Despite the consistently high expectations in Corbin’s program, there isn’t a rigidity at play like you might expect from, say, Nick Saban at Alabama. Vanderbilt is more like college baseball’s top Montessori program, with mornings in the fall featuring classroom lessons unrelated to baseball. This isn’t an occasional chat with the players, either. Corbin—a longtime Clemson assistant who took over a Vanderbilt program in 2003 that had made three NCAA tournament appearances and has since led the Dores to 14 berths in a row—creates lesson plans before each day, leading Socratic seminars on various aspects of the adolescent experience. Corbin details what it means to be a good husband and father. He and his players address issues of racial injustice and police brutality. “I think you become a much better person than you do a player,” Leiter says. “That’s been the most important thing about coming here.”
While Corbin is a philosophical coach by nature, the Dores are definitely on the cutting edge. “You run across a lot of guys in this industry that are ‘old school’ or whatever, but coach Corbin is as adaptive as any guy I’ve run into in this industry,” says the program’s director of player development, Brandon Barak. “He never turns down a chance to learn. I think that’s a part of why he’s so great. He has a real hunger for it.”
Edgertronic cameras and Rapsodo devices now track pitches at more than 1,000 frames per second, providing a detailed visual of a ball’s tumble to the plate. A ground-force mound helps pitchers maximize their velocity, assessing their drive downhill with their hips and legs. Barak and Brown work to convert the waves of data into digestible nuggets of information for Rocker, Leiter and the rest of the pitching staff, working to aid rather than overwhelm. Leiter uses the data to assess the spin rate of his curveball. Rocker works to increase the break on his new-found cutter.

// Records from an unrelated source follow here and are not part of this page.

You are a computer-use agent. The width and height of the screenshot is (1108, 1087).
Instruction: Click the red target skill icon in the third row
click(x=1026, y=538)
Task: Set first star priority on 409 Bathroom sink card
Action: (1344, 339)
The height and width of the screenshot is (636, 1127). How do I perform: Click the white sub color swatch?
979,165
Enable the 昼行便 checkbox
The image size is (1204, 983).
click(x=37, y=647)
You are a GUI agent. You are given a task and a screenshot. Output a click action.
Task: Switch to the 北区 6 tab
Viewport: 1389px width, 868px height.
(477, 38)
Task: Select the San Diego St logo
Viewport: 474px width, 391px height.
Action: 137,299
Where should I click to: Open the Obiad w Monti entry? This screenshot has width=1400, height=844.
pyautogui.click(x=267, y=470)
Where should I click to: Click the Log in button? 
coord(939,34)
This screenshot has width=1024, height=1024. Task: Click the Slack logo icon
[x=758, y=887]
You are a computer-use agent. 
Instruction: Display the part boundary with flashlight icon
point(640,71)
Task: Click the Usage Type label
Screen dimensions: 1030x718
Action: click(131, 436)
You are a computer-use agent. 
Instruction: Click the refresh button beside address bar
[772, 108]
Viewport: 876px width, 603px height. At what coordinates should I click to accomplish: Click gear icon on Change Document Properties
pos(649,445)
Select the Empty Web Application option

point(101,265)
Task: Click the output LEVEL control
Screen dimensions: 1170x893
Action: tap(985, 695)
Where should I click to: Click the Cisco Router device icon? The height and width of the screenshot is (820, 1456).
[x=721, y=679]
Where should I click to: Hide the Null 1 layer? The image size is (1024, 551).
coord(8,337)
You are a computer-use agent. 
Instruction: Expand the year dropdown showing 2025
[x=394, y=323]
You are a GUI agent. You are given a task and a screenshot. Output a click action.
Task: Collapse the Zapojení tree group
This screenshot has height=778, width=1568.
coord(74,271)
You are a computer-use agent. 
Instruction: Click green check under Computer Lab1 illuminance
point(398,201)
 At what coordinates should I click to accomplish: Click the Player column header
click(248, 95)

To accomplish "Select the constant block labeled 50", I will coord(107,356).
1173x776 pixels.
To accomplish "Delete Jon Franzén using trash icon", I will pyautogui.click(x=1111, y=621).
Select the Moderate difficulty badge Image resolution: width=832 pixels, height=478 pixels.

The marriage of the technical and holistic approaches has worked wonders, and not just for Corbin’s current squad. Twenty-two Vanderbilt pitchers have been drafted in the first four rounds since 2007, with 10 going in the first. Leiter and Rocker are virtual locks to become Nos. 11 and 12 turned out by the Commodores’ factory. “You get consistency out of them in every facet of their life,” Corbin says. “They’ve put themselves in a position to be really special.”